Ugandans in diaspora hold protests over Museveni’s reign. Courtesy photo

Kampala, Uganda | THE INDEPENDENT | A section of Ugandans living in London and the United States on Friday held protests calling on the two governments to cut aid to Uganda.

In Downing Street, Westminster in London, the protesters who were clad in red attire chanted ‘People Power, Our Power’ and also sang a song by former National Unity Platform (NUP) presidential candidate Robert Kyagulanyi, ‘Tuliyamba Engule.’

Some of the protesters were wrapped in Ugandan flags and were holding placards inscribed with words such as abductions of Ugandans should stop, Enough is Enough, International Community stop supporting Museveni, while other placards were in support of NUP’s Bobi Wine presidency.

According to some of the Ugandans, Museveni has ruled the country for a long time, and the UK which gives the government aid should stop since the funds are not accounted for.

Another Ugandan says that they left their jobs to protest in the streets because of the injustice going on in Uganda.

Another protest took place in the United States Capitol building and Mercury Public Affairs office in Washington where demonstrators called for a boycott of the President.

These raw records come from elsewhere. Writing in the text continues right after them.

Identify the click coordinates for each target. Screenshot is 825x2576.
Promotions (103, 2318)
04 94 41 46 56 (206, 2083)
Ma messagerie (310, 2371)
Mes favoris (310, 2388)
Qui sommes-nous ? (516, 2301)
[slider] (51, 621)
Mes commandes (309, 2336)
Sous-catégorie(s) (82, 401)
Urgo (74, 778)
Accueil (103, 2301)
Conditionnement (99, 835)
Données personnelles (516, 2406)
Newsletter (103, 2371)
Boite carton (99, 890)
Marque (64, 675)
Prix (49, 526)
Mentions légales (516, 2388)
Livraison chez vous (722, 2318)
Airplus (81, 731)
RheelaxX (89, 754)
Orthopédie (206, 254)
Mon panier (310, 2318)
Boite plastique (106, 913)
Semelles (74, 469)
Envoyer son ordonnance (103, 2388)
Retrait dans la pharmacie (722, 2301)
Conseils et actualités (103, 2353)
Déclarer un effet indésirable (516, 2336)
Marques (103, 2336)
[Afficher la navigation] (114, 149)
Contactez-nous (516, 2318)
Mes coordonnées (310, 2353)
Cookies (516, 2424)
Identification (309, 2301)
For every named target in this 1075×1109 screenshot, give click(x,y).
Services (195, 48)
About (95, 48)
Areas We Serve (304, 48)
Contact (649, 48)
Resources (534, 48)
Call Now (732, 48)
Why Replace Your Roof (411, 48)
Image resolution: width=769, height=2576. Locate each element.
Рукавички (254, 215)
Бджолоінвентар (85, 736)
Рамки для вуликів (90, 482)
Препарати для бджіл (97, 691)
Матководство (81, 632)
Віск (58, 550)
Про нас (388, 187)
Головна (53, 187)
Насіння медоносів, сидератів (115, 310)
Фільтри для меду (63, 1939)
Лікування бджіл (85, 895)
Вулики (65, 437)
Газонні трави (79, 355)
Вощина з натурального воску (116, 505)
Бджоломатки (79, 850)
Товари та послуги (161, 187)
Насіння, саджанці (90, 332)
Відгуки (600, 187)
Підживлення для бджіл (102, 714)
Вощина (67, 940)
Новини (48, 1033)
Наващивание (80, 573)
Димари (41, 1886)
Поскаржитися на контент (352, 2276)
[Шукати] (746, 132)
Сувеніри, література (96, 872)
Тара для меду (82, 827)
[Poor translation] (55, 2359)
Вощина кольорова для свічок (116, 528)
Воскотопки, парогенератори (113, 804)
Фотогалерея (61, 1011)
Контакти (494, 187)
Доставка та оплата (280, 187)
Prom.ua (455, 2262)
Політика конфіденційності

They also campaigned against his upcoming swearing-in ceremony next week.

They protested against Mercury Public which is providing strategic consulting services to Uganda despite human rights violations.

Henry Okello Oryem, the State Minister for Foreign Affairs says that the protests do not have any impact and that they were misrepresenting what is happening in the country.

He says that the government is working to ensure that the country grows economically, and is safe and secure.

According to Oryem, the government has been countering the protests by engaging the UK government and Members of Parliament in telling them what is on the ground.

Oryem says that the UK and the US know Ugandans capacity and strategic role in the region.

The US provides significant development and security assistance to Uganda of over $970 million per year, while the UK government’s assistance is an estimated 150 million pounds for last year.